Shares of Scientific Games (NASDAQ:SGMS) are soaring 10.7% this week after the gaming and lottery technology leader publicized metrics related to the lottery business it's considering for divestiture.
While the decision to divest the SG Lottery business has been known for some time, the metrics Scientific Games released Tuesday surrounding projected revenue growth and adjusted EBITDA were ahead of analyst expectations.
The gaming technology specialist said the segment's revenue is forecast to grow at a two-year compounded annual growth rate of 13.6% to fiscal 2022. Instant lottery participation-based revenue growth is estimated to be 14% in the U.S. and 23% internationally for fiscal 2021, while revenue growth of instant lottery price per thousand tickets is estimated to be 28% internationally for the year.

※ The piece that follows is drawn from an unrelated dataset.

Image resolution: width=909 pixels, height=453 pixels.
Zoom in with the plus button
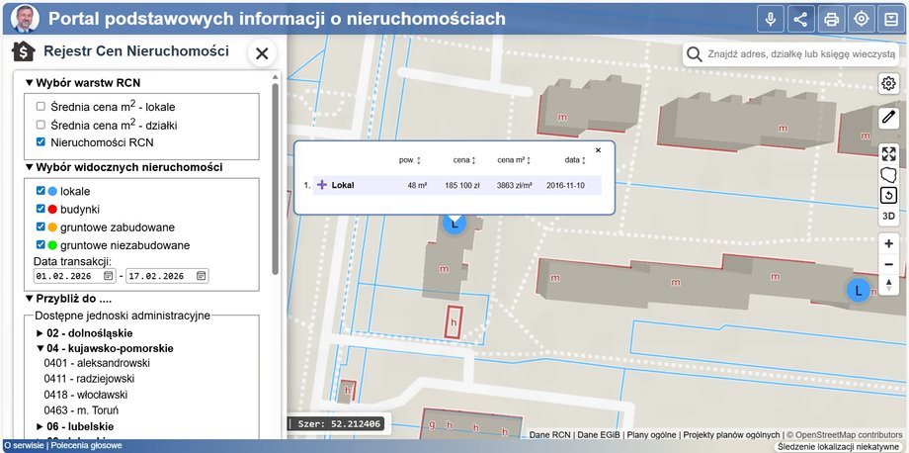[888, 243]
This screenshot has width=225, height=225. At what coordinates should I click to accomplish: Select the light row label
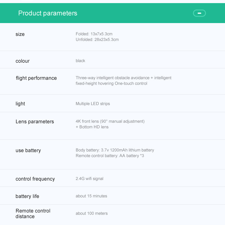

Italy alone will be responsible for 36% of the European revenue growth that will be recorded.
North America provided approximately 73% of revenue in fiscal 2020 while Europe represented 24%. Adjusted EBITDA is forecast to rise 31% in fiscal 2021 though slow to 7% in fiscal 2022.
The information was being disclosed to potential buyers of the business, and because of the outperformance the unit is showing, the market apparently believes Scientific Games might be able to fetch a higher price for the business.
Truist Financial analyst Barry Jonas reiterated his buy recommendation on the entertainment technology stock as a result of the disclosure, telling investors in a note the SG Lottery division could enjoy significant upside in its double-digit multiple compared with the valuation of rival International Game Technology.